▶ [What you have to do]
Transcribe the lines exactly, beginning with the one that contains "Click the Cut File label text" and ending with the final line of the records. Do not transcribe pictures.

▶ [Task inputs]
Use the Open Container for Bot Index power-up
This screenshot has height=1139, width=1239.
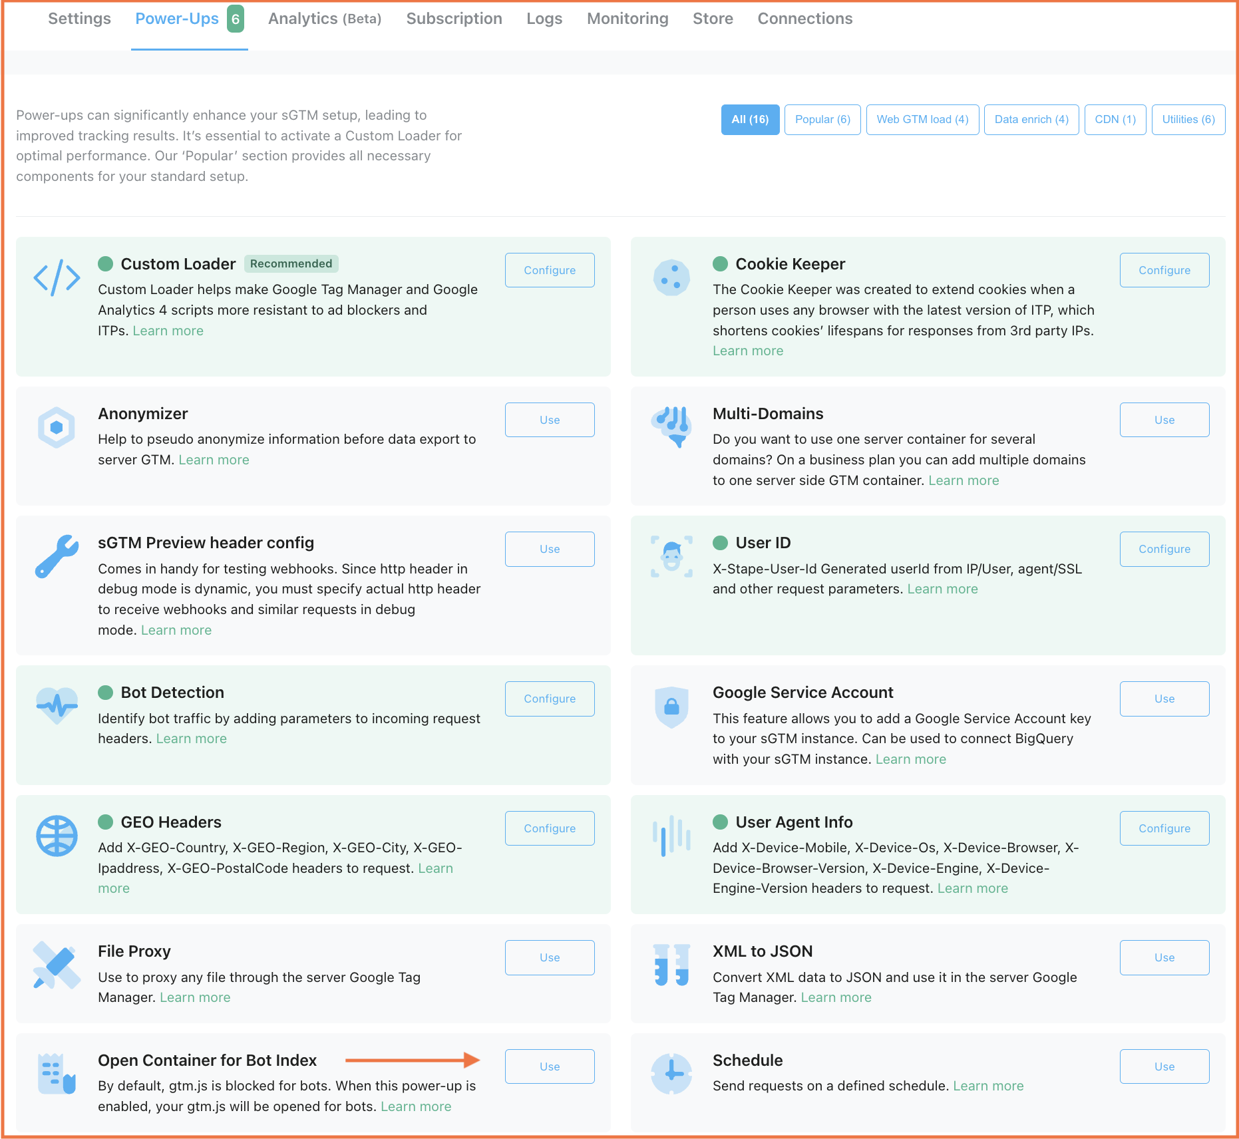pyautogui.click(x=550, y=1066)
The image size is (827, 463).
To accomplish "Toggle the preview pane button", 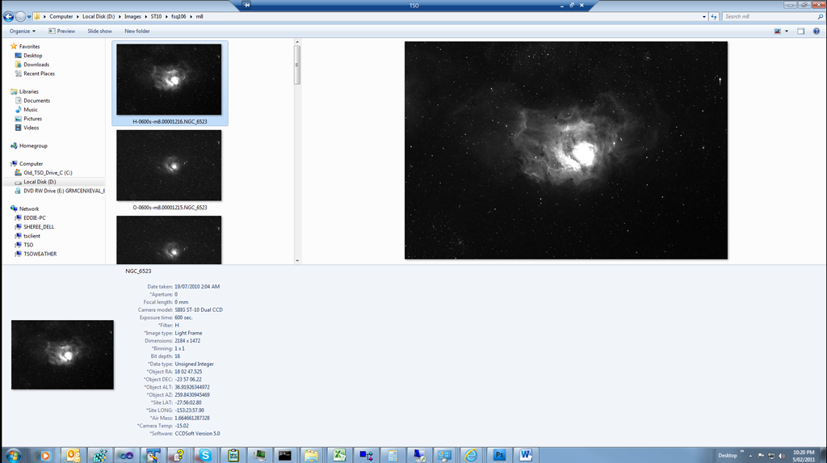I will point(800,32).
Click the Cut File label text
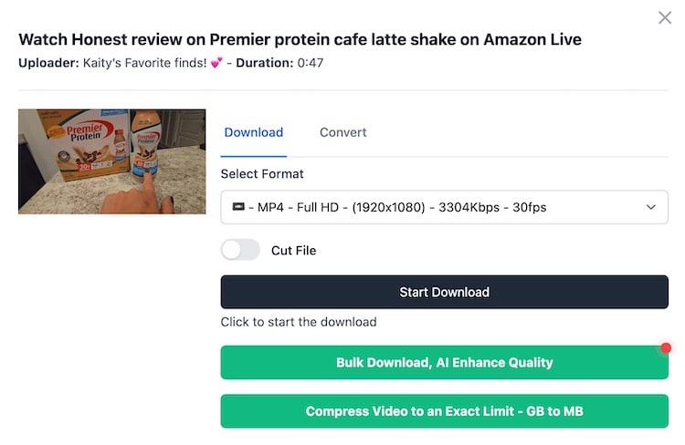Viewport: 685px width, 445px height. click(293, 250)
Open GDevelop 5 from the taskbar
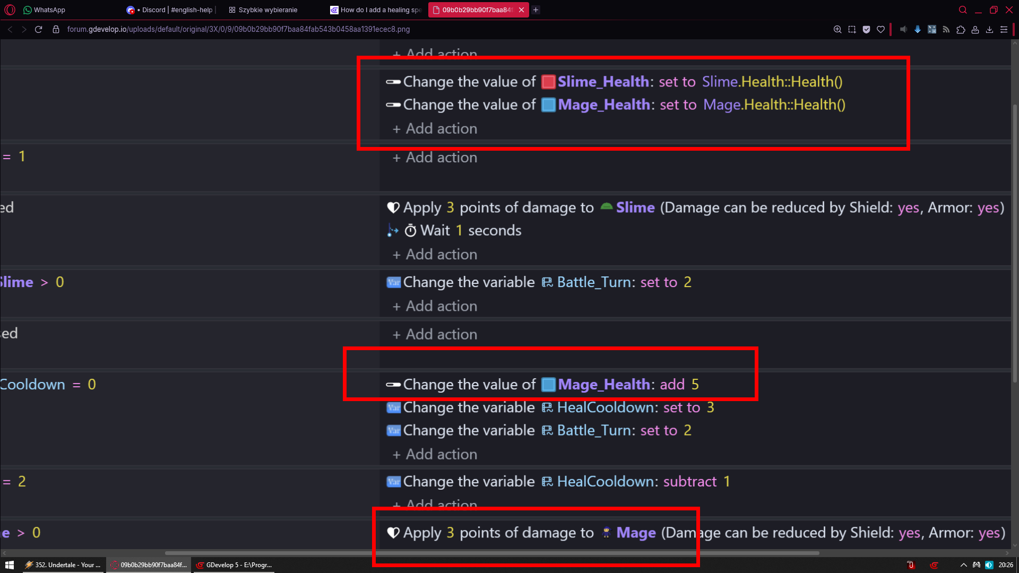The width and height of the screenshot is (1019, 573). pos(234,565)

▶ [Answer section]
Click the Cut File label text
Viewport: 685px width, 445px height. click(293, 250)
Open GDevelop 5 from the taskbar
The width and height of the screenshot is (1019, 573). pos(234,565)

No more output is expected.